И тут она совсем затихла, даже руки на коленях, похожие на сонные существа, дышавшие своей особой жизнью, теперь совсем стихли.
- Я не хотела выдавать его, - сказала она.
- Да, - сказал я. - Понимаю: никто на свете не знает, что его зовут Владимир, разве человек по имени Владимир посмеет надеяться, что сможет заработать на жизнь, продавая швейные машины или еще что-нибудь в нашем деревенском штате Миссисипи? Но вам он все рассказал: открыл тайну, которую скрывал, как скрывают незаконное рождение или безумие в семье. Почему? Нет, не отвечайте. Разве я не знаю, почему он вам все рассказал? Разве сам я не вдохнул однажды одуряющий запах того же напитка? Ну, рассказывайте. Я не выдам. Владимир К. Что значит К.?
- Владимир Кириллыч.
- Владимир Кириллыч, а дальше? Не Рэтлиф? Ведь "Кириллыч" это только отчество. У всех русских отчества кончаются на "ич" или "овна". Это значит чей-то сын или дочь. Так как же была его фамилия, до того как он стал Рэтлифом?

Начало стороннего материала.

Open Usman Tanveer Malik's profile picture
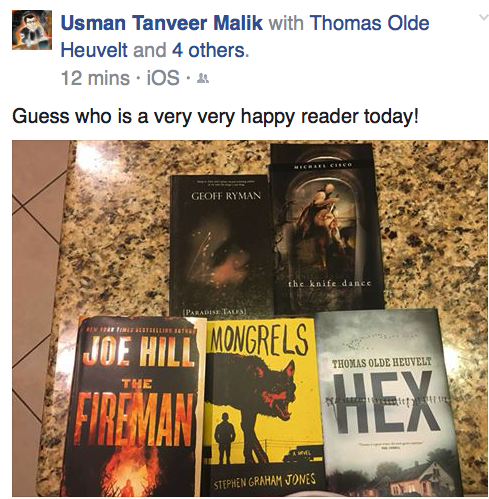The height and width of the screenshot is (499, 489). [x=32, y=30]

- Он сам не знает. Его пра-пра-прадедушка, шесть или восемь, а то и десять поколений назад, был... как это, не лейтенант, а вроде...
- Прапорщик?
- ...в британской армии, которую победили во время революции...
- Ага, - сказал я. - При Бергойне. При Саратоге.
- ...и его отправили в Виргинию и забыли, а Вла... этот прадед, удрал. Конечно, его скрыла женщина, девушка, спрятала, кормила. Но она свою фамилию писала "Рэтклифф", и они поженились, родился сын, или сначала родился сын, а потом они поженились, во всяком случае, он научился говорить по-английски, стал фермером в Виргинии. И его внук все еще писал свою фамилию через "к", и звали его тоже Владимир Кириллыч, хотя никто об этом не знал, и он приехал в Миссисипи вместе со старым доктором Хэбершемом, с Александром Холстоном и Луи Гренье, и они основали Джефферсон. Только он уже писался не "Рэтклифф", а так, как сейчас, но одному из сыновей всегда дают имя "Владимир Кириллыч". Конечно, вы правы, с таким именем трудно надеяться заработать на жизнь в Миссисипи.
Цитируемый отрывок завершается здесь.